The vision is usually bigger that my ability and quite a stretch for me, but coming to the place where the vast blankness of the canvas is before me, loaded brush in hand, and who this painting might be for, I'm faced with making that first mark.
We can have it all together, all the supplies and information we need, and still get tripped up when it comes to that first mark.
Because all the the gathered materials, supplies, even the vision will just sit there lifelessly and occupy space until you interact with it, it means that you are the difference. What you have is the "magic" if you will. Nothing happens until the hand of the artist, the creator, makes the first move.
This moment is significant...that is why the push back can be so strong in this moment.
That seems to be when the lies, which are the residue left by the pain in our lives, come back to limit and define and create a fear that keeps us in hesitation.
I believe more than I can express that the first step in battling this is just make that mark!
It's not going to be wrong or something that isn't fixable. It's the first strike in opposition to the lie that says..."this won't be good enough", "you can't do this", or "who do you think you are?"
When we take that first step, make a mark when you've never painted before, write the first word of that book that is on your heart, apply for that job, sign up for that class, confront that bully, make the phone call, share your story....you know what happens to that initial fear?....it disappears because that's all the power it had.
What just happened is one step into newness that is fresh with adventure and joy.
AND...I love this part! The more we do it, the better we get at it.
I even have an expectation that it's coming and I'm ready for it.

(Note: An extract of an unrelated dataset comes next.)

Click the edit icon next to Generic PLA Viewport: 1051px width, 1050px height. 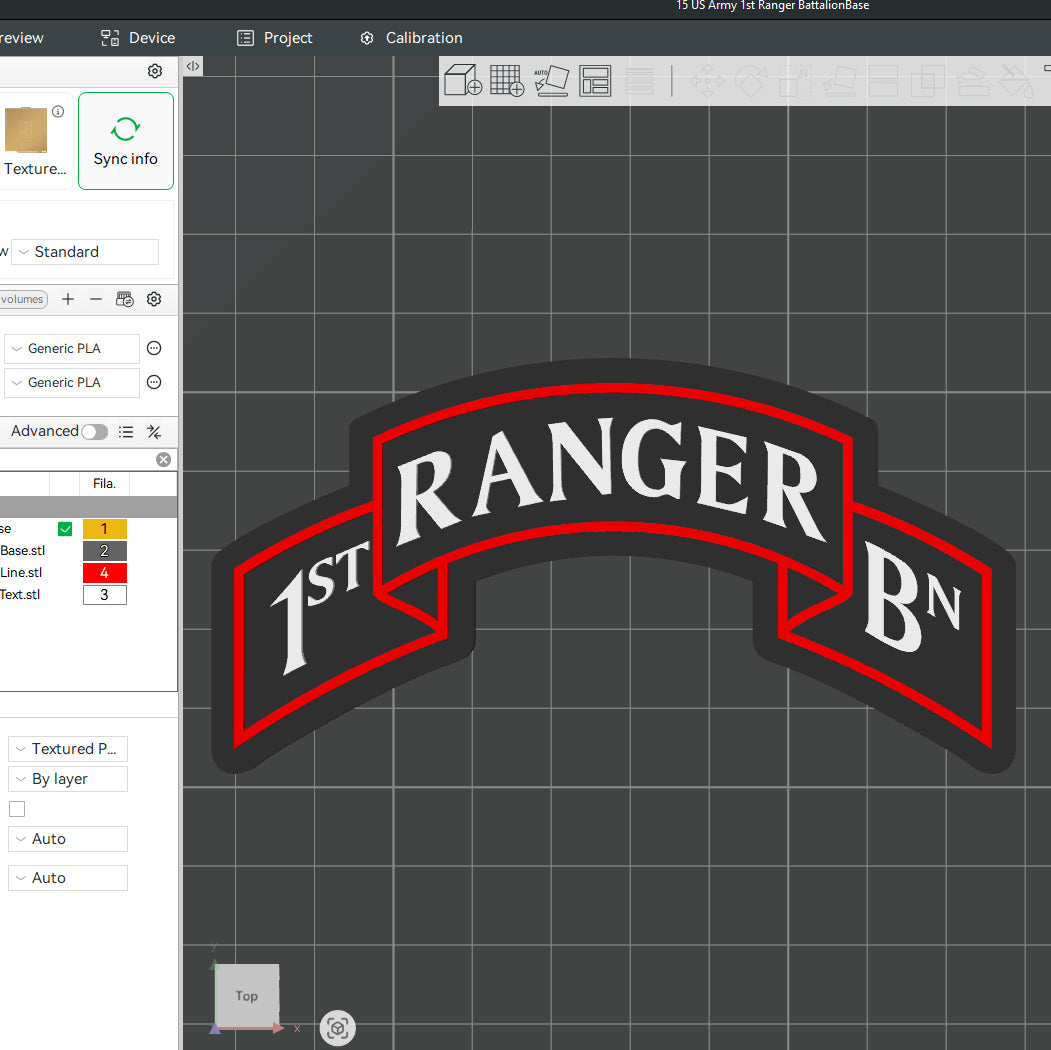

How cool is that?!
In that very significant moment, we've acted in opposition and we are in the act of living out the fact that we are Overcomers.
I pray a return to that childlike creative freedom for all of us.
Even though pain and the residue that is left may try to keep us from creating worthy works that will have impact, may we know that making our mark in the world, in our circle of influence, begins with just the act of making that first mark.